The split over climate change contrasts with the unity over the banking crisis.
All 27 EU states broadly support the bank rescue plan proposed for the bloc and the holding of a world finance summit, France's President Nicolas Sarkozy said in Brussels.
Eurozone leaders agreed at the weekend on a comprehensive package designed to shore up banks, including making more than a 1,000bn euros ($1,366bn) available for interbank loans.
Mr Sarkozy said the EU wanted to launch "a new Bretton Woods summit" in November, referring to the 1944 meeting which led to the creation of the International Monetary Fund and other global institutions.
Other G8 industrialised nations have also signed up to the summit.
"The whole of Europe, without exception, approves the measures adopted on Sunday in Paris," Mr Sarkozy said.
But he added that EU states had not yet reached a definitive agreement on the text of a new banking agreement.
Other financial measures under consideration included a rapid-reaction "crisis cell" that would swing into action at the first sign of crisis, and a co-ordinated European financial supervision system.
'Not giving up'
On climate change, however, the financial crisis has persuaded some countries that they cannot afford to enforce tough emissions targets on their industrial sector.
A draft declaration from the summit, seen by the BBC, says a climate package should be adopted in a "cost-effective manner... having regard to each member state's specific situation".
With a recession looming, Italy and Poland have threatened to block the package, agreed last year, that would have forced EU countries to cut greenhouse gas emissions by 20% by 2020, compared to 1990 levels, and to derive 20% of energy from renewable sources.
Eastern and central European countries are unhappy at the burden of cuts they will be expected to bear under the existing agreement.
They argue that a legacy of inefficient and coal-dependent industry, dating from the Soviet era, has made it much harder for them to achieve big emissions cuts.
Polish Foreign Minister Radoslaw Sikorski said: "Poland is ready to introduce a veto if there will be attempts to force us to achieve an agreement."
Italian Prime Minister Silvio Berlusconi has sided with the eastern and central Europeans, saying: "Our businesses are in absolutely no position at the moment to absorb the costs of the regulations that have been proposed."
Mr Sarkozy said he was pushing hard for an agreement on climate change and energy action by the end of the year.

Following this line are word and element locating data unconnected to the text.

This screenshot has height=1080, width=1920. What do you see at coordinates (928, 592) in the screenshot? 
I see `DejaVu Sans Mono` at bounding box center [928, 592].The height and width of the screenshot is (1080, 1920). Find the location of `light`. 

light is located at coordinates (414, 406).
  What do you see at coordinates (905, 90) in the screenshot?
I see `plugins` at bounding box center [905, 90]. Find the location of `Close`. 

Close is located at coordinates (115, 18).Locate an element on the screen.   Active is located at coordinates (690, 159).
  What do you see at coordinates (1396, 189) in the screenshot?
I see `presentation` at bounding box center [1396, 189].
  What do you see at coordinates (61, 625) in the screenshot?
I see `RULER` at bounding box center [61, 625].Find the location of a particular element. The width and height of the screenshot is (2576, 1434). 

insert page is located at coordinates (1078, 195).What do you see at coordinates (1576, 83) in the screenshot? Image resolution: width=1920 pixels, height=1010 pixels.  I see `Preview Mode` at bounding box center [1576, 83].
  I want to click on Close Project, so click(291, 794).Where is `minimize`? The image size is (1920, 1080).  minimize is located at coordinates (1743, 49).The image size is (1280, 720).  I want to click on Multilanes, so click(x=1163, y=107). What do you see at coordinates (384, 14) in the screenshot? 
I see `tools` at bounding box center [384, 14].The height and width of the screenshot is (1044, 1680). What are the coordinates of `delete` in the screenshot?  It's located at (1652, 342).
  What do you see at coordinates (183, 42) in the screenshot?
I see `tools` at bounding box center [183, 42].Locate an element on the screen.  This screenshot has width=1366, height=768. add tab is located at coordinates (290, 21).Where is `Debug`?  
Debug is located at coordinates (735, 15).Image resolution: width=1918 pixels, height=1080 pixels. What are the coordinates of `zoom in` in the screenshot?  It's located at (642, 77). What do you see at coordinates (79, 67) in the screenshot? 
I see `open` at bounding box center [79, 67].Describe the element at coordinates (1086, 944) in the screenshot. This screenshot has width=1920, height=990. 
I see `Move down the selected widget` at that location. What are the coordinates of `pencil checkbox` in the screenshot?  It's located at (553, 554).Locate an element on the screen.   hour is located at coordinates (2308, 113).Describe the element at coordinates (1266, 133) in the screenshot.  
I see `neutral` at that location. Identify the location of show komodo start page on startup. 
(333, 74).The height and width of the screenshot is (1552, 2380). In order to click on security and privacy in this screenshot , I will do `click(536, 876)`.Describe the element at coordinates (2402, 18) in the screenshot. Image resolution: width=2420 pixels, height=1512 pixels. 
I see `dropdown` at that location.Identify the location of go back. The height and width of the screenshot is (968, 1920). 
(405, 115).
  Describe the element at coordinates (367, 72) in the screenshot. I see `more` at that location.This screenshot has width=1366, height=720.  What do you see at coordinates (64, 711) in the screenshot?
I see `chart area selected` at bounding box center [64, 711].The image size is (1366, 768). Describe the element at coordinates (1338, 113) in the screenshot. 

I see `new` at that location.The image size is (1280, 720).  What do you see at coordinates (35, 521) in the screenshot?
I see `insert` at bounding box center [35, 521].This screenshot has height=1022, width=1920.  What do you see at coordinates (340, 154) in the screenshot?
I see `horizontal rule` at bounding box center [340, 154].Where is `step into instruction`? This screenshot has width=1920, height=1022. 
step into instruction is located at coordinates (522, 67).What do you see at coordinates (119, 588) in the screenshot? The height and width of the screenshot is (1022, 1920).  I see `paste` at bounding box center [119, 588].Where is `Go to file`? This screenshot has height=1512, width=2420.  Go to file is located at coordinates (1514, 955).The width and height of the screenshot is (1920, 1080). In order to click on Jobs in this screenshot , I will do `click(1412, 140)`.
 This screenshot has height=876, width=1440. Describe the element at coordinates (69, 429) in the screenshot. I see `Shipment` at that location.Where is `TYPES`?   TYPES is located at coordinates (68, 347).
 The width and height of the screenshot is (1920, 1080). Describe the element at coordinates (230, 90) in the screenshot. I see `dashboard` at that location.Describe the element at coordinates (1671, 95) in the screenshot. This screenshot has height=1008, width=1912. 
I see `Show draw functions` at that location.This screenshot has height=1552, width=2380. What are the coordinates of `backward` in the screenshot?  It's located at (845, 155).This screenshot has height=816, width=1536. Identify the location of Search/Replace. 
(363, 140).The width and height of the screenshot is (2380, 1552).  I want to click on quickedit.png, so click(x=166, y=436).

"I'm not giving up on the timetable," said Mr Sarkozy. "We'll strive to find a good compromise within two and a half months."
In other summit business, talks on a new EU-Russia partnership treaty were postponed, amid continuing concern about Russia's military presence in Georgia. There were divisions about when to resume them.
A decision to revive the failed Lisbon treaty, meant to give the EU more stable institutions in difficult times, is expected to be put on the back-burner until December.
Irish Prime Minister Brian Cowen promised to come up with an action plan by then on the best way to move ahead next year.